Source text
========================================
Sunday, July 24, 2005

Poll: Family Comes First in U.S., Japan

rest of the world?

coo-coo for coco-puffs.

family?

a very respectable close second.


(...)

Poll: Family Comes First in U.S., Japan

By WILL LESTER, Associated Press Writer Sun Jul 24,12:59 PM ET

WASHINGTON - The Japanese love baseball. Americans name football as their favorite sport. For people in both countries, family comes before money, career or anything else.

Diverging tastes in sports is just one of the differences between the people living in countries that are close allies six decades after fighting each other in World War II.

Three-fourths of Americans surveyed named family as the most important factor in happiness, compared with six in 10 Japanese, according to an AP-Kyodo poll.

"When it really comes down to it, family is very important,"
said Sylvia Sabo, a school bus driver from Johnstown, Pa., whose husband died more than 20 years ago.

"I've been a single parent from a very young age. The kids were all I had. I was all they had. Now I'm raising a grandson," Sabo said.

Some Japanese value the family without naming it as the key to happiness.

"We take it for granted that we have our own families and we feel happy when we can think of something beyond that," Kaori Goto, a college student from Chiba, said recently while visiting Tokyo.

Almost one-quarter of the Japanese said relaxation was the most important factor, followed by community service at 14 percent. Seven percent of Americans said relaxation was the most important, and 6 percent cited community service.

U.S. analysts who study Asian culture suggest changes in society come more slowly in Japan, which is more homogenous, formal and traditional than the U.S.
========================================
Written task 1
Format everything from the start of the records down to the line containing "Action: [x=1781, y=757]" as a Markdown table with the columns Row and Record line, numbering each row and leaving out blank lines.
========================================
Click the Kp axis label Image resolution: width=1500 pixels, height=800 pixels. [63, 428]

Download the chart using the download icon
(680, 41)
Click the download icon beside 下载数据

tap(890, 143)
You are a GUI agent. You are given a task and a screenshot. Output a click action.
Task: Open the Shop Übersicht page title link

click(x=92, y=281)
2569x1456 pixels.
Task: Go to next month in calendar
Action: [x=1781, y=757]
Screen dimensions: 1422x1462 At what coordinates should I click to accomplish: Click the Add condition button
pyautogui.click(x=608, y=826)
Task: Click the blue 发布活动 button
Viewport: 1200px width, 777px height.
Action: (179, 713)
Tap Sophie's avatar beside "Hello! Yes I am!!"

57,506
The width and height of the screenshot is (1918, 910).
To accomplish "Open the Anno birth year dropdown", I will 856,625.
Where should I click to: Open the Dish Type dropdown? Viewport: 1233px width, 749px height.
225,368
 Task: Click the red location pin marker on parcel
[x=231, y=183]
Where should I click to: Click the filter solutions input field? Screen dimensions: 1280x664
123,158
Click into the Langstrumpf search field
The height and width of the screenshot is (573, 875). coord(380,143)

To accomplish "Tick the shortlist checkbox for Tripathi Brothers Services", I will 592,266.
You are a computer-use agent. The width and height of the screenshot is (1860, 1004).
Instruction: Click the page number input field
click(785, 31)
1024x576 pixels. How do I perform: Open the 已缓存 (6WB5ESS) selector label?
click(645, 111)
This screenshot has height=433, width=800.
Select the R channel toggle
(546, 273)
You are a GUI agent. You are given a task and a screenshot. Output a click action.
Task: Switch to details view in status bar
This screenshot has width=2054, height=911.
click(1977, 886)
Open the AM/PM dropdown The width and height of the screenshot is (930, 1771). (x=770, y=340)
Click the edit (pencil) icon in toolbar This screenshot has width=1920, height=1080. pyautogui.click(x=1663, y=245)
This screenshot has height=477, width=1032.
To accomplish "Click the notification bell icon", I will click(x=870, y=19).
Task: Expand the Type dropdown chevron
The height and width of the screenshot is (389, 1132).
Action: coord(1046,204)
========================================
Written task 2
In the article on the family poll, what percentage of Americans cited community service as the most important factor in happiness?

Expected answer 1
| Row | Record line |
|---|---|
| 1 | Click the Kp axis label Image resolution: width=1500 pixels, height=800 pixels. [63, 428] |
| 2 | Download the chart using the download icon |
| 3 | (680, 41) |
| 4 | Click the download icon beside 下载数据 |
| 5 | tap(890, 143) |
| 6 | You are a GUI agent. You are given a task and a screenshot. Output a click action. |
| 7 | Task: Open the Shop Übersicht page title link |
| 8 | click(x=92, y=281) |
| 9 | 2569x1456 pixels. |
| 10 | Task: Go to next month in calendar |
| 11 | Action: [x=1781, y=757] |

Expected answer 2
6 percent.